# EXERCISE DIRECTIONS:
Only the lines from the line that contains "The height and" through the final line of the entries below belong in your answer, copied exactly and without pictures.

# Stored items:
* * * * *

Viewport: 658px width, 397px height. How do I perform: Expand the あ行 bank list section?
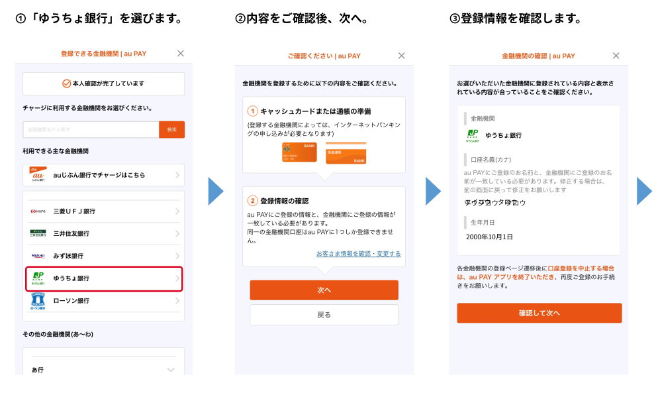(x=171, y=370)
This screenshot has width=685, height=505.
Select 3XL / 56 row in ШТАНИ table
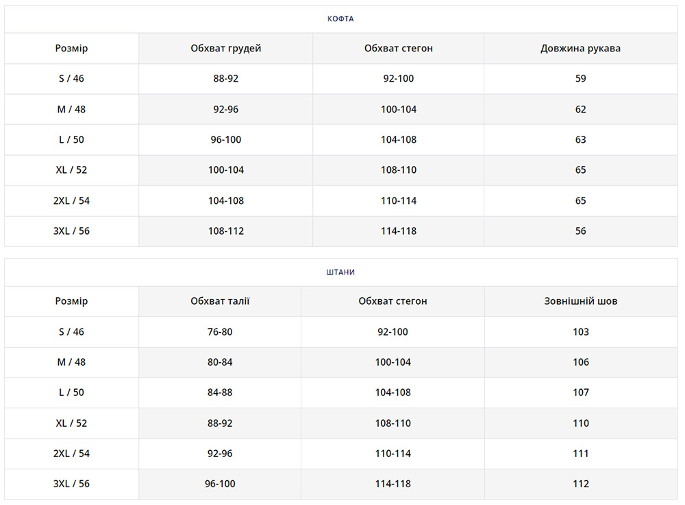click(71, 484)
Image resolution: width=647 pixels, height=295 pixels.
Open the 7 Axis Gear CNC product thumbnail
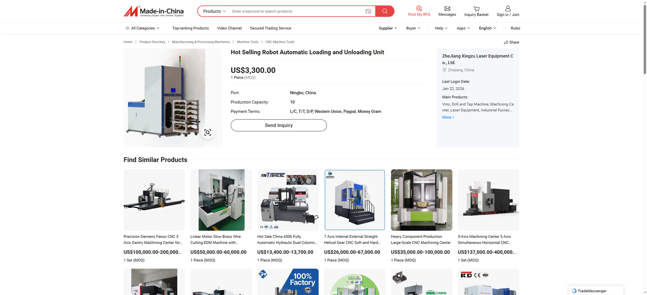tap(355, 200)
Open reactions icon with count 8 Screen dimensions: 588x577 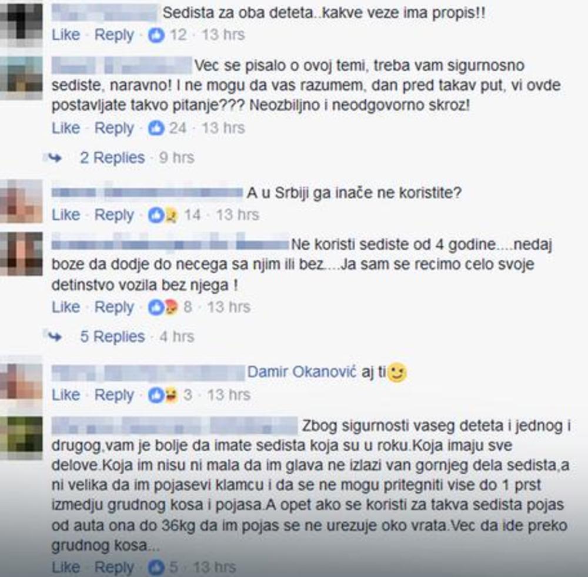(x=163, y=307)
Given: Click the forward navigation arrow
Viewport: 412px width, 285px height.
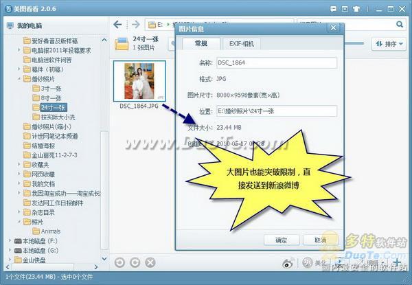Looking at the screenshot, I should pos(136,24).
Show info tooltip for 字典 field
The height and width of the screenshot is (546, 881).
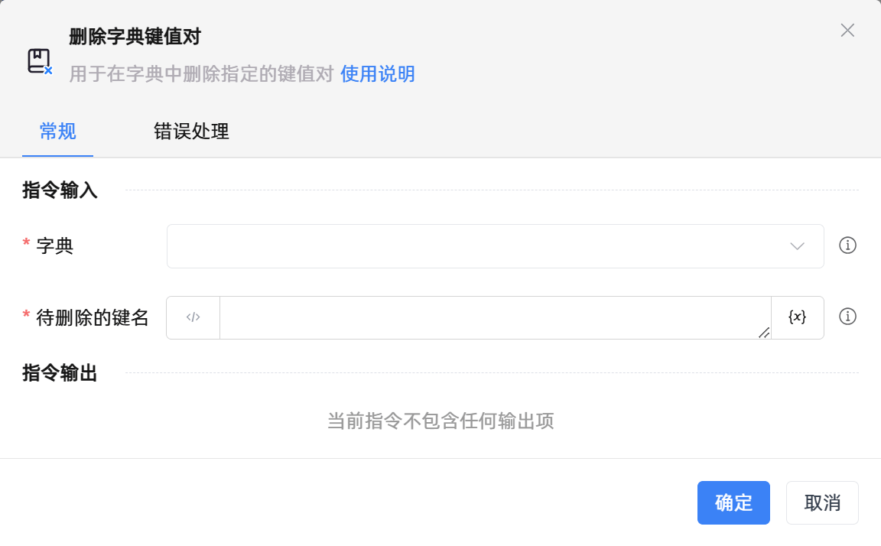[847, 245]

* * * * *

# RESULT:
The height and width of the screenshot is (546, 881).
[847, 245]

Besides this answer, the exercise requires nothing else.